Influence of Stress on the Vitamin D-Vitamin D Receptor System, Macrophages, and the Local Inflammatory Milieu in Endometriosis.

Abstract

We previously demonstrated the negative impact of stress in an animal model of endometriosis. Although its role is unclear, altered levels of vitamin D (VitD) have been found in patients with this condition. VitD signaling through the VitD receptor (VDR) has anti-proliferative properties and induces an anti-inflammatory phenotype in macrophages. We hypothesized that stress impacts the vitamin D-VDR system, influencing macrophage behavior and the local inflammatory milieu in endometriosis. Endometriosis was surgically induced in female Sprague-Dawley rats, which were then exposed to uncontrollable, controllable, or no stress for 10days. Sham controls received sutures only. VitD levels were measured by ELISA; cytokine levels by multiplex assay and PCR; and VDR expression and macrophage numbers assessed by immunohistochemistry and immunofluorescence. VDR expression in patient samples was assessed by immunohistochemical staining of a tissue microarray. Serum VitD levels were higher in endometriosis animals compared with sham (p < 0.01) with no significant effect of stress. Uncontrollable stress increased macrophage infiltration (p < 0.01) and VDR expression in vesicles, which were attenuated by controllable stress.
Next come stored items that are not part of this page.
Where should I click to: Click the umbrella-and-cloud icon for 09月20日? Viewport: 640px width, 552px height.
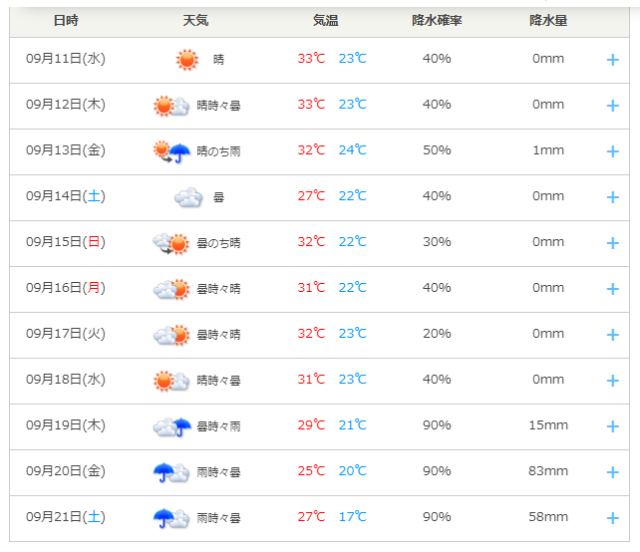tap(171, 472)
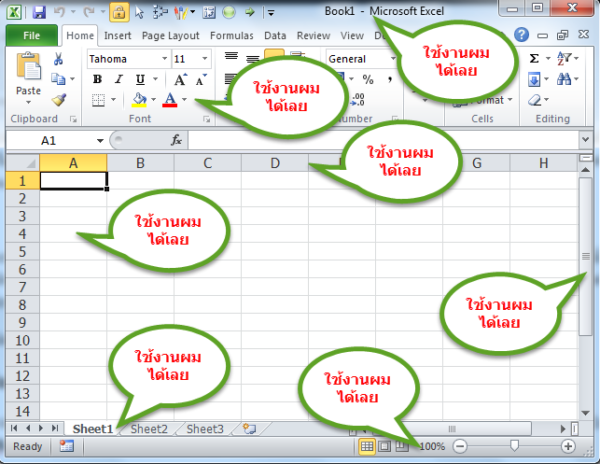Toggle Bold formatting
Image resolution: width=600 pixels, height=464 pixels.
click(x=97, y=80)
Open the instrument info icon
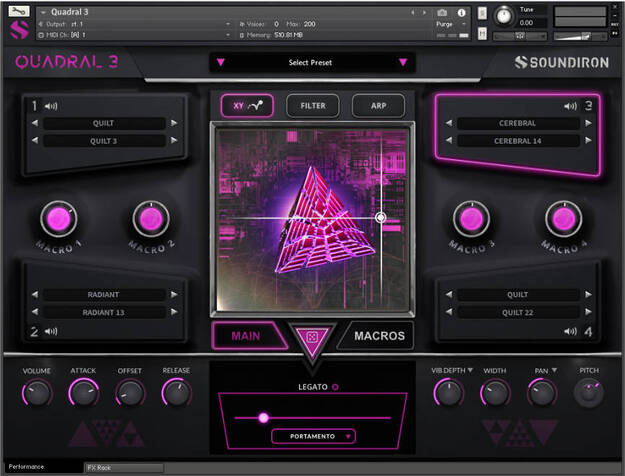 click(x=461, y=12)
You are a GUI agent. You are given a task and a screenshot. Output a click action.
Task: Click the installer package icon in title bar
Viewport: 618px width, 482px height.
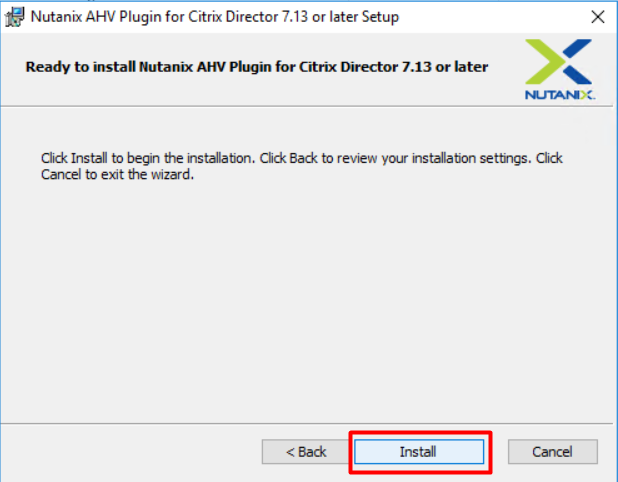pyautogui.click(x=15, y=16)
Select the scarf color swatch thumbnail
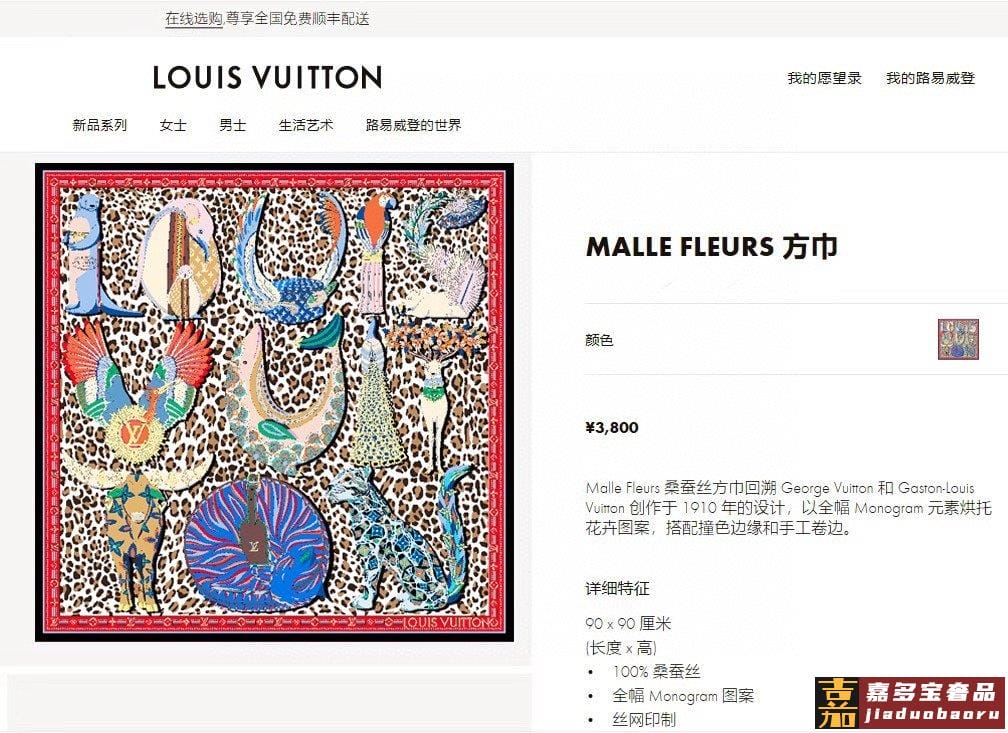The height and width of the screenshot is (733, 1008). coord(958,339)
Macrophage infiltration correlated with vesicle area (p < 0.05), and peritoneal vitamin D levels correlated with vesicle VDR expression (r = 0.81, p < 0.01). Decreased expression of chemokine ligand 2 (p < 0.05) and TGFβ was observed in endometriosis with uncontrollable stress, whereas IL12 increased with controllable stress. Differential expression of VDR was observed in patient tissues. Stress exacerbates development of cysts in endometriosis through mechanisms that include macrophage recruitment, cytokine changes, and a potentially perturbed VitD:VDR axis, suggesting an impact on the local inflammatory environment.